## Prerequisites

This project uses the publicly available [Diverse Dermatology Images (DDI) dataset](https://aimi.stanford.edu/datasets/ddi-diverse-dermatology-images) curated by Stanford University. The DDI dataset contains pathologically confirmed dermatological images representing diverse skin tones.

### Dataset Requirements
- The complete DDI dataset must be downloaded from the official Stanford repository
- Images and metadata must be stored in the `data` folder in your project root directory
- Expected structure:
  - `data/images/` - Contains all dermatological images
  - `data/ddi_metadata.csv` - Contains metadata and ground truth labels

### Environment Setup
Install the required packages from `requirements.txt` file.

### Notebook Structure

This notebook follows a structured workflow:
- Loading required libraries
- Defining constants
- Loading and exploring metadata
- Analysing class distribution
- Converting labels to numeric format
- Storing processed data for model training

## Libraries

In [None]:
# Standard library imports
import os
from pathlib import Path

# Third-party imports
import pandas as pd
import matplotlib.pyplot as plt

## Constants

In [None]:
random_state = 42

# Data paths
root_path = Path.cwd().parent
data_path = root_path / 'data'
image_path = data_path / 'raw_dataset' / 'images'
metadata_path = data_path / 'raw_dataset' / 'ddi_metadata.csv'

## Load Metadata

In [None]:
# Load metadata
metadata = pd.read_csv(metadata_path)
metadata

In [None]:
# Check if 'skin_tone' column exists in the metadata
if 'skin_tone' in metadata.columns:
  # Create a grouped bar chart by skin tone and malignancy
  plt.figure(figsize=(12, 7))
  
  # Group by skin tone and malignant status and count occurrences
  grouped_data = metadata.groupby(['skin_tone', 'malignant']).size().unstack()
  
  # Rename columns for better clarity in the legend
  grouped_data.columns = ['Benign', 'Malignant']
  
  # Create the grouped bar chart
  grouped_data.plot(kind='bar', color=['lightblue', 'darkred'], alpha=0.7)
  
  plt.title('Distribution of Skin Tones by Malignancy Status')
  plt.xlabel('Skin Tone')
  plt.ylabel('Count')
  plt.xticks(rotation=45)
  plt.grid(axis='y', linestyle='--', alpha=0.5)
  plt.legend(title='Diagnosis')
  plt.tight_layout()
  plt.show()
  
  # Print percentage distribution by skin tone and malignancy
  print("Percentage of malignant cases within each skin tone:")
  for tone in grouped_data.index:
    malignant_count = grouped_data.loc[tone, 'Malignant'] if 'Malignant' in grouped_data.columns else 0
    total = grouped_data.loc[tone].sum()
    pct = (malignant_count / total) * 100
    print(f"Skin tone {tone}: {pct:.2f}% malignant ({malignant_count} out of {total})")
else:
  print("No 'skin_tone' column found in the metadata.")

## Label Distribution

Visualise the distribution of malignant and benign cases in our dataset, which is critical for understanding class imbalance.
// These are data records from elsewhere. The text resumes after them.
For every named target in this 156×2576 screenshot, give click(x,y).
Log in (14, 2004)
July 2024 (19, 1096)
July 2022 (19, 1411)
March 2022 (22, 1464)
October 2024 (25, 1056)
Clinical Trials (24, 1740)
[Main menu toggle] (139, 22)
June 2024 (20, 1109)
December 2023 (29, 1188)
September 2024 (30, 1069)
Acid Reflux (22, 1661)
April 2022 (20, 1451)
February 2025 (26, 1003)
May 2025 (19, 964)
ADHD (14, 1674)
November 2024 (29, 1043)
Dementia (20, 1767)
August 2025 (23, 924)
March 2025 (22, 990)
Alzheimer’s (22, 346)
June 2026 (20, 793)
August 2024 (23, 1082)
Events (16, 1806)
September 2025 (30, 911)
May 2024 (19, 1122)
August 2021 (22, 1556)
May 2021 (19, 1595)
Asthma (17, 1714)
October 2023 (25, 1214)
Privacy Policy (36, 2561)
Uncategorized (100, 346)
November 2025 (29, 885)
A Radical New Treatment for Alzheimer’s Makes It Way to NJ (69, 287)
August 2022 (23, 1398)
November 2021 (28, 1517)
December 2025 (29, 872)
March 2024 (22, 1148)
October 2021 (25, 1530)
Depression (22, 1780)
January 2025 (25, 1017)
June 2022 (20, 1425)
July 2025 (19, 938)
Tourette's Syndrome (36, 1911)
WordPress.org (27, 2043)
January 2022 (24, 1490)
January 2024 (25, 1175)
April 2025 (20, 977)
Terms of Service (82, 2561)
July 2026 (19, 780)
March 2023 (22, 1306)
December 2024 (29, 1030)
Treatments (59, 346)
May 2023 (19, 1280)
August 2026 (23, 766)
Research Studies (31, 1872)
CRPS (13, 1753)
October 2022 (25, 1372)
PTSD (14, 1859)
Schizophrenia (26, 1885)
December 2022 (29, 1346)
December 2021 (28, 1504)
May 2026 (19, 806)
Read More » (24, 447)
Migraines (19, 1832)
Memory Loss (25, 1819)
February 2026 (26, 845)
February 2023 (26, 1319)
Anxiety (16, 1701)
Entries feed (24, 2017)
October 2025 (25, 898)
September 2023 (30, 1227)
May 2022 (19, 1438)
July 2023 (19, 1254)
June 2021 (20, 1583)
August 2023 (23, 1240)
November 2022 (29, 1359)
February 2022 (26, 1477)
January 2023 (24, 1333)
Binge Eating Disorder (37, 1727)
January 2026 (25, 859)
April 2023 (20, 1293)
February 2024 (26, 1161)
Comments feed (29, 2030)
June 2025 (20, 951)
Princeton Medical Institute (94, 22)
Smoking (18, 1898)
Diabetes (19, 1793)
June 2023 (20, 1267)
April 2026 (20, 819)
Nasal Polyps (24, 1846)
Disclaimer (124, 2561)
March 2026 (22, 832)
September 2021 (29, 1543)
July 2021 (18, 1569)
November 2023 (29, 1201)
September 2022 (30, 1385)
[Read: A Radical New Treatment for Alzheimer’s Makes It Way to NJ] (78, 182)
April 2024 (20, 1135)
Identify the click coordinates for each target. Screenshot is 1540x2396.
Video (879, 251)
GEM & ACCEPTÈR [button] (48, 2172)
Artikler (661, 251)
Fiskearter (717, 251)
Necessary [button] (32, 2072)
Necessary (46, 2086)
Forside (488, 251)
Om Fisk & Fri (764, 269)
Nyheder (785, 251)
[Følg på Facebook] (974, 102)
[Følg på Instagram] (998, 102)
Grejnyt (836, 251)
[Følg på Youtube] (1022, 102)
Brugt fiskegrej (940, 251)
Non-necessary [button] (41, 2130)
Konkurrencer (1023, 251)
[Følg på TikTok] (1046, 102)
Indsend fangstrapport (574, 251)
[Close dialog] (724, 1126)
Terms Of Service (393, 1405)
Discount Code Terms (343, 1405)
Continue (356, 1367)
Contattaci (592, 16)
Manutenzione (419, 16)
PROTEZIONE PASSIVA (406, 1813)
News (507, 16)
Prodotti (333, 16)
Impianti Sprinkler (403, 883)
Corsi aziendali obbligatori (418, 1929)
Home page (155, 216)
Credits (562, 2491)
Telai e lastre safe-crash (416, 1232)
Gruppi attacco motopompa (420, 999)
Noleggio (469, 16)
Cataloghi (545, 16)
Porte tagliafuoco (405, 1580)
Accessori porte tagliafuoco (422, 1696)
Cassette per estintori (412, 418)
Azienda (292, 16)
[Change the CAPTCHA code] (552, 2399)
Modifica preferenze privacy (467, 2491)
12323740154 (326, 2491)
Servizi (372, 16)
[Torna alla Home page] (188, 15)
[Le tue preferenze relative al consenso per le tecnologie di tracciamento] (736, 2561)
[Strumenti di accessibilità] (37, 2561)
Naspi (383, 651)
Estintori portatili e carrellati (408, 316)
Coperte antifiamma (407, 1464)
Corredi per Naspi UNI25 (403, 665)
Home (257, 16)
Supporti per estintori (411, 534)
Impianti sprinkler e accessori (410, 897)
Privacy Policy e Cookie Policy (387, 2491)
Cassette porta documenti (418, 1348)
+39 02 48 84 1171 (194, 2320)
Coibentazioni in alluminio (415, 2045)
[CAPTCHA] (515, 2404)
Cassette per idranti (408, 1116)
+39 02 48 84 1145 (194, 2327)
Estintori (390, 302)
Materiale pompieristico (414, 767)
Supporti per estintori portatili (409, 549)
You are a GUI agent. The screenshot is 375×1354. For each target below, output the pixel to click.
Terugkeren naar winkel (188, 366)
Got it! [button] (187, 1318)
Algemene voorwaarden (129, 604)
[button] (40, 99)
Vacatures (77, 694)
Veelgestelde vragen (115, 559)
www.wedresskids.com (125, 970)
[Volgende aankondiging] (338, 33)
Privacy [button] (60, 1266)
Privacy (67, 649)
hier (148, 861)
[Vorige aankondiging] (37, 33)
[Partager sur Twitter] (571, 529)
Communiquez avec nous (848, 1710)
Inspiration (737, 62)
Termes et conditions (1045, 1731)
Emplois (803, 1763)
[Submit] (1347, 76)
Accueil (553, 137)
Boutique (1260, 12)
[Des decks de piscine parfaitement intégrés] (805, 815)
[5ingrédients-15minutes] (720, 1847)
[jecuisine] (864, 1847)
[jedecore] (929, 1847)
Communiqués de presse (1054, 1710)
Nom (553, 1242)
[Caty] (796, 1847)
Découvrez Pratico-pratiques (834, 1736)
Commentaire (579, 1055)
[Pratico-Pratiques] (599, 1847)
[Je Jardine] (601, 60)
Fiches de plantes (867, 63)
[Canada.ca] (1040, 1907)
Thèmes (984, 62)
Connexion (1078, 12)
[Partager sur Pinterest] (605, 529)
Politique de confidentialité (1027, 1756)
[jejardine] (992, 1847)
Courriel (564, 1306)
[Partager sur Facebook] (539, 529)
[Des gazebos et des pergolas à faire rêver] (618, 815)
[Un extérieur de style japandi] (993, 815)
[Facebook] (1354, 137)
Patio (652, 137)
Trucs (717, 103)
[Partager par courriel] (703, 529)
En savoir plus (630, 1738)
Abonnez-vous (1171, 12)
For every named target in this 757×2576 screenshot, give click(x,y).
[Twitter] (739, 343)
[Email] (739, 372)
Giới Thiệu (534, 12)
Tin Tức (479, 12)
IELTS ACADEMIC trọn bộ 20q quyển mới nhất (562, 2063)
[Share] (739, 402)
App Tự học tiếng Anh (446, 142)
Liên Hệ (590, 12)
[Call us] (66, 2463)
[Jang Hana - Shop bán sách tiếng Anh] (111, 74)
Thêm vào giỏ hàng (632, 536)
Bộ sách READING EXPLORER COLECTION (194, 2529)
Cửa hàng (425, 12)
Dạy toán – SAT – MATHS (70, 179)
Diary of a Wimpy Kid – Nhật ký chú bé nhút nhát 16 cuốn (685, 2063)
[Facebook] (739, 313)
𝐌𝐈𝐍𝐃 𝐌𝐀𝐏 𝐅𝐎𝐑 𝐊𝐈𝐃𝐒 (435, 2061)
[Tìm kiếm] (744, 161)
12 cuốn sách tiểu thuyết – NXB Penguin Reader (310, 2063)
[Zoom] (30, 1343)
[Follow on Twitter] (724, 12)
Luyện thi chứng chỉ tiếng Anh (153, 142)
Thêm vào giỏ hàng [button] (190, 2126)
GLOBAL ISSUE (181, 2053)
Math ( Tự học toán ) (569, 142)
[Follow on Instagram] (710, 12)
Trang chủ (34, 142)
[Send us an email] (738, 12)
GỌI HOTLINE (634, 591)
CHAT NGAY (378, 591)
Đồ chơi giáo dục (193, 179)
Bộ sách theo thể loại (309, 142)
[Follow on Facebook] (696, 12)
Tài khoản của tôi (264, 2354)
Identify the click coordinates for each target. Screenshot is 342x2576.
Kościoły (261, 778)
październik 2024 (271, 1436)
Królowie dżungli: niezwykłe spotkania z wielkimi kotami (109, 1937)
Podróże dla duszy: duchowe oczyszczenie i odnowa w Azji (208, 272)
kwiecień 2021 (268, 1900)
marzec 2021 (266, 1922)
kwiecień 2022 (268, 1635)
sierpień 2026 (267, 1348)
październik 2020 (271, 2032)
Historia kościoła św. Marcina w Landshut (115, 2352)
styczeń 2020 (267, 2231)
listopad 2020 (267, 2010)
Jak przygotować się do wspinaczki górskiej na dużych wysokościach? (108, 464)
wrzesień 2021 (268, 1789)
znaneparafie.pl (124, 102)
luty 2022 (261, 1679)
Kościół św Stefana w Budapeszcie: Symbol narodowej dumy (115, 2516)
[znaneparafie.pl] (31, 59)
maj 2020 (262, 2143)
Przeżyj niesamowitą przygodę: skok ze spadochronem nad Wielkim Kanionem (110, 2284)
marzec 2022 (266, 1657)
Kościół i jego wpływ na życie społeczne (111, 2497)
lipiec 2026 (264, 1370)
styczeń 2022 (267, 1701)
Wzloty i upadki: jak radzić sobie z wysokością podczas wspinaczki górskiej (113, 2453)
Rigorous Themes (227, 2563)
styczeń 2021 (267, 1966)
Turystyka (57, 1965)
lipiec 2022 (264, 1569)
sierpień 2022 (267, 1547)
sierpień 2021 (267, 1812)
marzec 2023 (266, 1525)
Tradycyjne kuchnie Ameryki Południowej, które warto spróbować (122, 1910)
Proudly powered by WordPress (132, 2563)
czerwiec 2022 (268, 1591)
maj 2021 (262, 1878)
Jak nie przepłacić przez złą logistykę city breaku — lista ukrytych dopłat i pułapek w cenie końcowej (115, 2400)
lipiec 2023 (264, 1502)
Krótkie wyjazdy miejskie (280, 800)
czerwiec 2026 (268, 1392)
The histogram below shows the frequency of each class (malignant vs. benign) in our dataset. This information will help us determine appropriate strategies for handling imbalance during model training, such as resampling techniques or class weighting.

In [None]:
# Plot bar chart for label distribution
metadata['malignant'].value_counts().plot(kind='bar', rot=0)
plt.xlabel('Malignant')
plt.ylabel('Count')
plt.title('Label Distribution: Malignant')
plt.show()

## Data Imbalance Analysis

The histogram above reveals a significant class imbalance in our dataset, with benign cases (label 'False') outnumbering malignant cases (label 'True'). This imbalance presents several challenges for model training:

1. **Classification bias**: Models may develop a bias toward the majority class (benign), potentially misclassifying malignant samples
2. **Performance metrics**: Accuracy alone would be misleading in this context, as a naive classifier predicting all samples as benign would still achieve high accuracy
3. **Clinical implications**: In medical diagnostics, false negatives (missing actual malignant cases) can have serious consequences

We'll need to address this imbalance through techniques such as:
- Resampling methods (undersampling or oversampling)
- Class weighting in the loss function
- Specialised evaluation metrics (F1-score, precision-recall AUC)

## Label Conversion

Converting categorical labels to numeric format is an essential preprocessing step for machine learning models. In our case, we're converting the 'malignant' boolean feature (True/False) to binary integers (1/0), where:
- 1 represents malignant cases (positive class)
- 0 represents benign cases (negative class)

In [None]:
# Convert 'malignant' column to integer type
metadata['malignant'] = metadata['malignant'].astype(int)
metadata.tail()

## Combine Skin Tone and Label (Malignant) for Stratification

In [None]:
# Create new column for strata combining skin tone and malignancy
metadata['strata'] = metadata['skin_tone'].astype(str) + '_' + metadata['malignant'].astype(str)
# Rename the DDI_file column to image_id for better clarity
metadata.rename(columns={'DDI_file': 'image_id'}, inplace=True)

metadata.head()

## Store Metadata

The updated CSV will be stored in the data directory, ensuring consistency across our workflow. This version of the metadata will be used for model training, evaluation, and any further analysis.

In [None]:
# Check if the directory exists, if not create it
if not os.path.exists(data_path):
    os.makedirs(data_path)

# Store the update metadata in new CSV file
new_metadata_path = data_path / 'metadata_updated.csv'
metadata.to_csv(new_metadata_path, index=False)

## HAM Dataset

In [None]:
data_dir = Path.cwd().parent / 'data' / 'raw_dataset'
ham_df = pd.read_csv(data_dir / 'HAM10000' / 'metadata.csv')
ham_df.head()

In [None]:
# Define the path to HAM10000 images directory
ham_images_path = data_dir / 'HAM10000' / 'images'

# List all image files in the directory
ham_image_files = os.listdir(ham_images_path) if ham_images_path.exists() else []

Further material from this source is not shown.